My oldest is twelve and I’m beginning to see not only physical changes but emotional and behavioral changes too. My friends only smile and say “welcome to adolescence”. One friend even told me I should say a beracha “borei pre-adolesence”. I am concerned about being a good parent during my children’s teenage years. I havbe heard so many horror stories. Is there anything I can do to preempt and prepare for the terrible teens?

Firstly, I should say kudos to you for trying to be prepared. We always deal with things better when we are proactive than when we are reactive.

Perhaps the most important component of raising teens – and all children for that matter – is doing our utmost to maintain a positive relationship. It’s helpful to use the model of the “emotional bank account”. We know how a financial bank account works. We make deposits and build up a reserve from which we can make withdrawals. An “emotional bank account” works much the same way. Whenever we have any sort of positive interaction with another we are “depositing” into the emotional bank account we hold with that individual. With each deposit, the level of trust goes up and the quality of that relationship improves. What is accumulating is called “trust.”

The reason this is so important is because when I have to make withdrawals, which is inevitable, if there is enough emotional reserve there will be enough capital in the account to compensate. The higher the level of trust in the account, the easier and more effective communication is.

However, like all “accounts,” it is only as deep as its reserves. But if there are too many withdrawals without enough deposits the account will become depleted. Once there is a low balance or the account becomes depleted even seemingly innocuous comments and innocent mistakes can result in flare-ups.

Unfortunately, it is all too common that families, marriages, and other relationships devolve into such distrustful and unhealthy patterns. The tension becomes immediately palpable and all involved suffer.

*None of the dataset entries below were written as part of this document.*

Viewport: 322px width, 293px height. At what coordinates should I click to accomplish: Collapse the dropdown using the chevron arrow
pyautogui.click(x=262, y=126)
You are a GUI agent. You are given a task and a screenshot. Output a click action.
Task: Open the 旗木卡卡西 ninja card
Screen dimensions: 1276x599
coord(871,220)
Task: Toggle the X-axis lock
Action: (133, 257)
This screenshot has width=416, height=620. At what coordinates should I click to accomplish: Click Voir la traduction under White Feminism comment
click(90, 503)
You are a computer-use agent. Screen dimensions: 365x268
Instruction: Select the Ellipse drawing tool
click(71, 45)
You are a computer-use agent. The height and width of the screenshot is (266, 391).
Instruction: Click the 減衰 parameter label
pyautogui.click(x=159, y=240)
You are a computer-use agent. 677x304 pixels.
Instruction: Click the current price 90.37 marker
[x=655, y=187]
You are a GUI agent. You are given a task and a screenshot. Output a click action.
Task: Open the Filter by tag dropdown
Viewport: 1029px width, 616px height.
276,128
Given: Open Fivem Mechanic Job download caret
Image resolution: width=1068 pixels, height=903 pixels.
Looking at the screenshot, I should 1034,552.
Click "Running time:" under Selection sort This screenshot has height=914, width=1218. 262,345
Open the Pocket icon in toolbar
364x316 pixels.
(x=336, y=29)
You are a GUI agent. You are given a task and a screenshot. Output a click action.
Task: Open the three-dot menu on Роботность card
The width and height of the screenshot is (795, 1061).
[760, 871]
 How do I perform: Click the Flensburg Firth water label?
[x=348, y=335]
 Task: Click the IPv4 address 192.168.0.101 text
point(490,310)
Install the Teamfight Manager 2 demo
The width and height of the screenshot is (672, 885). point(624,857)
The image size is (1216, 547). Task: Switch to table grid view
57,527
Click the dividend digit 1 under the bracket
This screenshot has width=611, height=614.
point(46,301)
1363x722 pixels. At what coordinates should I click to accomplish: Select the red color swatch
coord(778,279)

The more constant a relationship, the more the need for constant deposits. With continuous expectations, old deposits evaporate. Although high school friends who have not seen each other in twenty years, can pick up where they left off, this is because the old deposits are “preserved,” which is not the case where there has been ongoing interaction. There, ongoing investment is required.

We must remember that each critical comment and demand constitutes a withdrawal. The question is if there will be sufficient deposits to cover those withdrawals.

This is not to say that a parent can ever sit back and allow a child unbridled reigns to do as he/she pleases. But in order to be effective as parents there has to be positive interactions that build the relationship. That includes times when you can laugh together with your child or enjoy each other’s company, without rebuke or discussion about topics that you disagree upon. Spending quality time together doing something that the child enjoys, even if the parent doesn’t necessarily enjoy those things, is very powerful. I know of a rebbe that had no interest in sports but learned a little about it so that he could relate to his son.

Building “trust” does not entail major “out of the ordinary” interactions. Every time you show appreciation and value for something the child did or said, and every time you communicate your love counts as a deposit. A smile can powerfully demonstrate ‘I’m happy you’re here’. These may be small deposits but the small steady deposits add up.

Maintaining the emotional bank account also entails that parents choose their battles. We cannot control our children and we cannot micromanage their lives, especially as they grow older. We need to decide which things we will be firm and uncompromising about, such as our values, and which things we will look the other way, even though it annoys us.

Pick your battles carefully. If you decided not to make something a battle, don’t make faces or nasty grumblings either – accept it and smile.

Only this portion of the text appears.